What is the elixir way of processing long excels/csv files line by line (or any similar large inputs that is itemizable)

Hi there

I am still learning my elixir ways, doing my first real elixir project. It is going to process excels or CSV files of user feedback, analyze them line by line with AI and provide useful summaries on e.g. whether users complain more about performance rather than some functionality.

Coming from JVM world once the file is uploaded I would use something like SpringBatch or Quartz with csv/excel readers able to stream through the file and create records in database (or push to RabbitMQ) in the atomic manner (so if server got rebooted while parsing row 124, job would continue from row 124 when restarted).

And then a similar job for actual analysis would fetch rows (from db or rabbitmq) and again in atomic way would process things row by row.

What is the elixir way of doing it?
I am googling and reading this forum about batch jobs in elixir and it seems like the most mature way that should work out of the box is Oban (the nice controlling dashboard for it is expensive though, but maybe I could live without it).

The part I am missing is this “atomicity” or parsing files and processing already parsed rows.

  • Could somebody, please, point me into the direction to research?
  • Or is Oban the wrong framework for it and not really suited for splitting large job into small atomically failing or succeeding items?

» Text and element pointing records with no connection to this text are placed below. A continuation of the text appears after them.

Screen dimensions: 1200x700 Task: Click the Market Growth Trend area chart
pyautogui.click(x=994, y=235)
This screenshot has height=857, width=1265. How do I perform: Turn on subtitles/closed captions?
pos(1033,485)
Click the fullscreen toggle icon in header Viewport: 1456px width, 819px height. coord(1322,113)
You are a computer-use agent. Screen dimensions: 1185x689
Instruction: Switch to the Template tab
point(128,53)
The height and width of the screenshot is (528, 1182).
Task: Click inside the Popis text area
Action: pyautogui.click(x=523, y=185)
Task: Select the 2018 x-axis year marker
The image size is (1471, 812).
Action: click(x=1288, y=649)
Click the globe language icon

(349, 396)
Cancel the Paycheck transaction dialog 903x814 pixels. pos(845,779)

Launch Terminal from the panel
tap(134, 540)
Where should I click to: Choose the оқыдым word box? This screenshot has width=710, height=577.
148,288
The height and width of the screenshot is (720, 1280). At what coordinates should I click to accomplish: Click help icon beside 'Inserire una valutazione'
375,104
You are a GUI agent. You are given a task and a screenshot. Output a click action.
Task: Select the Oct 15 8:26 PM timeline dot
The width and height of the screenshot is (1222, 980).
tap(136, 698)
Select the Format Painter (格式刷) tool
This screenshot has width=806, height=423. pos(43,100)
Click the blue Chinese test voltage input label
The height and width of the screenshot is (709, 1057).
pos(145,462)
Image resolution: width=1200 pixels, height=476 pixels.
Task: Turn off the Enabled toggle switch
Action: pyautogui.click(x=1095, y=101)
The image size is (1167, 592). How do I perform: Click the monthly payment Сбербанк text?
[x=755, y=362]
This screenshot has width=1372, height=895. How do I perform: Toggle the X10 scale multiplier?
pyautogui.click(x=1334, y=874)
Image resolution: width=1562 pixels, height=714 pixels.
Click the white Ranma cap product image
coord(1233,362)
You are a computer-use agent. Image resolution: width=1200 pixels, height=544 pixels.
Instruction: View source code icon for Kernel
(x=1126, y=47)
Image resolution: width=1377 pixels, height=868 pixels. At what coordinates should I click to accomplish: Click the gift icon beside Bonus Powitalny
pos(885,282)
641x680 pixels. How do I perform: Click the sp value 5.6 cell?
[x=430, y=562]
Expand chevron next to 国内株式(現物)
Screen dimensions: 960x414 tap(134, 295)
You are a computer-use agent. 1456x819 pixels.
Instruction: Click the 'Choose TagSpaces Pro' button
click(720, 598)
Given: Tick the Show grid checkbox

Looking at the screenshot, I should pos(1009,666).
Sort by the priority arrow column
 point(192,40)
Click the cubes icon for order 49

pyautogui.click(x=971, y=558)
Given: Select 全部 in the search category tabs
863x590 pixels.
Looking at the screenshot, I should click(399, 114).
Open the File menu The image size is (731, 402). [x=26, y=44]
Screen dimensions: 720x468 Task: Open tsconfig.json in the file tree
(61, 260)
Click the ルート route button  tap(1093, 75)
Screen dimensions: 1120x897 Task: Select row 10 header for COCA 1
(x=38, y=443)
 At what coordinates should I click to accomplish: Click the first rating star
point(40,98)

What would you look at then?
1 Like

Hi @artem!

I think the architecture can be quite similar to the Java one. You can use either NimbleCSV or Explorer packages for parsing CSV. For processing later on, you can use Oban or something like Broadway RabbitMQ.

2 Likes

Wow, that was a fast response, @josevalim !
Maybe I just fail to locate the proper starting pointers :confused:

It is the atomicity part that I can’t figure. I played with NimbleCSV already and it seems to do its job pretty well. I can’t figure how to make it so that for example server reboots during parsing of row 124 (before it’s saved to DB), I’d like the job to continue from parsing the same row next time the job is resumed, not reparsing the first 123 rows (and therefore not creating 123 duplicated analysis requests).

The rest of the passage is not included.